Mind the Gap: The Divergence Between Human and LLM-Generated Tasks
Yi-Long Lu, Jiajun Song, Chunhui Zhang, Wei Wang

TL;DR
This paper compares human and LLM-generated task creation, revealing significant differences in psychological influences, social and physical content, and embodiment, emphasizing the need for more human-like motivation in AI.
Contribution
It demonstrates that LLMs fail to replicate human psychological and embodied task generation, highlighting a core gap in current AI models.
Findings
Humans are influenced by personal values and cognitive styles in task creation.
LLMs produce less social and physical tasks, focusing more on abstraction.
Despite perceiving LLM tasks as fun and novel, they lack human-like embodied goals.

▸ **Supplied information**:
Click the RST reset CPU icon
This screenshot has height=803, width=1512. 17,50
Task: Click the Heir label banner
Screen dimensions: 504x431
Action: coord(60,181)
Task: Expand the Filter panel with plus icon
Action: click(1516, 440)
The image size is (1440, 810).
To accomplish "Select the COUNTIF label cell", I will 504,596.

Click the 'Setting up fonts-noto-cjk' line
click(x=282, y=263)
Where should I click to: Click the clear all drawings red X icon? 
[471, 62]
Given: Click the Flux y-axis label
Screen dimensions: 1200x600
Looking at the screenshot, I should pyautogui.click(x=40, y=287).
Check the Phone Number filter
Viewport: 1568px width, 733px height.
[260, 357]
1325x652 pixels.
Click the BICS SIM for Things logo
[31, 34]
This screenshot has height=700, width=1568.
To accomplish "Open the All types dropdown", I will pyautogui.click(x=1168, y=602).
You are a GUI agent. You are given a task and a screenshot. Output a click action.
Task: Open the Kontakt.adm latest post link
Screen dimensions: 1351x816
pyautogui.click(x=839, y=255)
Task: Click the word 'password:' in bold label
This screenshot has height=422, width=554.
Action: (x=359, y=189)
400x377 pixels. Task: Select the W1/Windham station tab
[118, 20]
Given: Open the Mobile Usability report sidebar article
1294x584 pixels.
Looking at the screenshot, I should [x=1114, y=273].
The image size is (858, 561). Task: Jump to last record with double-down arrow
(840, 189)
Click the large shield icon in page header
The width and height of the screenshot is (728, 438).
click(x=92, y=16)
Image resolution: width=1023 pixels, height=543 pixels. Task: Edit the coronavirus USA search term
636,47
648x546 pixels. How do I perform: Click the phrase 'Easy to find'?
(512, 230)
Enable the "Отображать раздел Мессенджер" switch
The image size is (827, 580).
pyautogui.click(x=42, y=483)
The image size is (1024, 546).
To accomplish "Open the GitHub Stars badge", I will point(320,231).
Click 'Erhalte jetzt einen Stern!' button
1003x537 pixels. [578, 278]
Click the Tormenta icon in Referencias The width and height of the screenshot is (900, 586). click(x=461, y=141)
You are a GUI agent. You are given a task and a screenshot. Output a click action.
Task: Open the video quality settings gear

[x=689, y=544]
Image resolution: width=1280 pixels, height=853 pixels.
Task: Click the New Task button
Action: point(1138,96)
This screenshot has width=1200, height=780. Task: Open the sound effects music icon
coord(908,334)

▸ **Tasks and exercises**:
[a] Write down the stretch of the paper summary from "Mind the Gap: The" through "current AI models." word for word.
[b] According to the paper summary, what influences humans when they create tasks?
The entries were drawn from a different source.

▸ **Solutions in order**:
[a]
Mind the Gap: The Divergence Between Human and LLM-Generated Tasks
Yi-Long Lu, Jiajun Song, Chunhui Zhang, Wei Wang

TL;DR
This paper compares human and LLM-generated task creation, revealing significant differences in psychological influences, social and physical content, and embodiment, emphasizing the need for more human-like motivation in AI.
Contribution
It demonstrates that LLMs fail to replicate human psychological and embodied task generation, highlighting a core gap in current AI models.

[b] Personal values and cognitive styles.